The three-dimensional structure of the double mutant PfGMPS_C89A_C113A indicated that a rotation of the GATase domain of approximately 170° and a ~1.5 Å translation has taken place, as compared to its position in the PfGMPSwt structure. Whether this corresponds to a physiologically relevant form seems unlikely and is in any case uncertain. As opposed hereto, the earlier observed crystal structure of the single mutant PfGMPS_C89A in complex with Gln, in which an 85° rotation had taken place upon the binding of glutamine, seems more realistic. Indeed, rotation of the GATase domain upon addition of glutamine has also been observed in a very recent study of A. fumigatus GMPS, for which the rotation was established by mass ion-mobility mass spectrometry, IM-MS [42]. By all means, besides presenting an enzyme with a partly destroyed substrate binding pocket in the ATPPase domain (Supplementary Figure S7), in PfGMPS_C89A_C113A, the interactions that are critical for ensuring correct ammonia channeling from the GATase domain to the ATPPase domain are modified. It is tempting to think that there is a relation between this observation and the fact that upon rotation, in the native structure, Cys377 may form a disulfide bridge with Cys113, as earlier observed for the C89A mutant structure [10]. Hence, mutation of Cys113 to an alanine precludes the enzyme from resting in a conformation in which ammonia is in the correct position for attacking the AMP-XMP intermediate, as observed earlier in the 85° rotated enzyme (Supplementary Figure S8). In this sense, C113 could play the role of a barrier/manacle which prevents the enzyme from adopting a monomeric and partly unstructured and inactive form. This makes sense when recalling that C113 is present only in P. falciparum, P. vivax and P. knowlesi, and that the purine nucleotide metabolic pathway constitutes the sole source of purine nucleotides to the rapidly multiplying parasite. As concerns GMPS’ from the phylogenic ensemble containing monomeric enzymes, as revealed in this study, this issue is irrelevant since this group of enzymes with their extra-domain mimic the dimer-interface and therefore do not seem to be concerned by the destabilization of the ATPPase binding pocket. Indeed, in principle, they should always display the same structure.
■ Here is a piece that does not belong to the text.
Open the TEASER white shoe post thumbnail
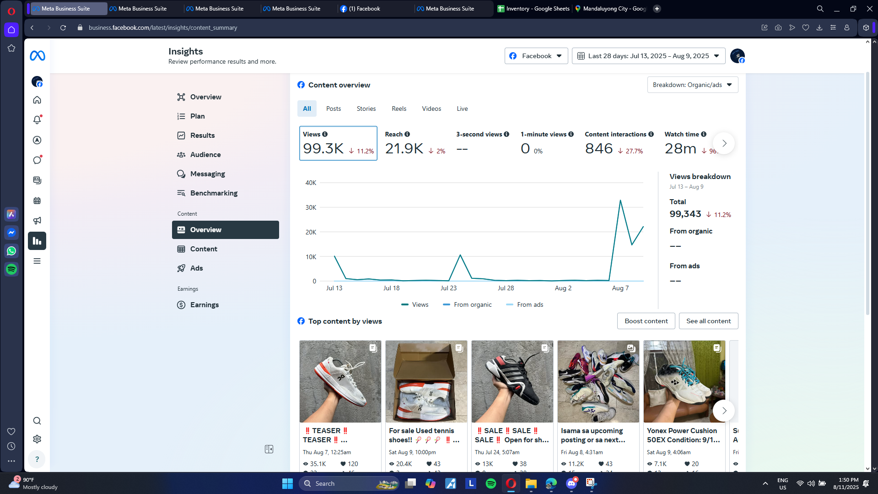This screenshot has height=494, width=878. 340,381
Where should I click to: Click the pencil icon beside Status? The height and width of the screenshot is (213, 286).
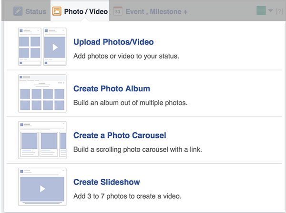[18, 11]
The lid-loop, which has been shown to be essential for all the key steps in the catalytic process, including inter-domain communication, enhancement of the substrate affinity, formation of the ammonia channel, expulsion of the reaction products from the substrate binding pocket, etc. [10], appears to be conserved within the two respective ensembles both from a primary and secondary structure point of view. Comparison across the two ensembles, however, indicates that here, only the lid-loop IK(T/S)HHN motif is conserved. Despite this lower degree of conservation when comparing the two ensembles directly, one against the other, it appears that two α-helices are conserved in the immediate surroundings of the lid-loop, and that one of these also holds a signature motif PEXKRKIIGXXF. The tertiary structure conservation of these α-helices throughout the existing three-dimensional structures of GMPS, regardless of their origin, and their unwinding in the inactive double mutant discussed herein, support their importance for the catalytic process. Altogether, our results suggest that future studies should target the residues within the newly discovered signature motif found in one of the two conserved α-helices in order to attribute the role of each of these amino-acid residues in the catalytic reaction.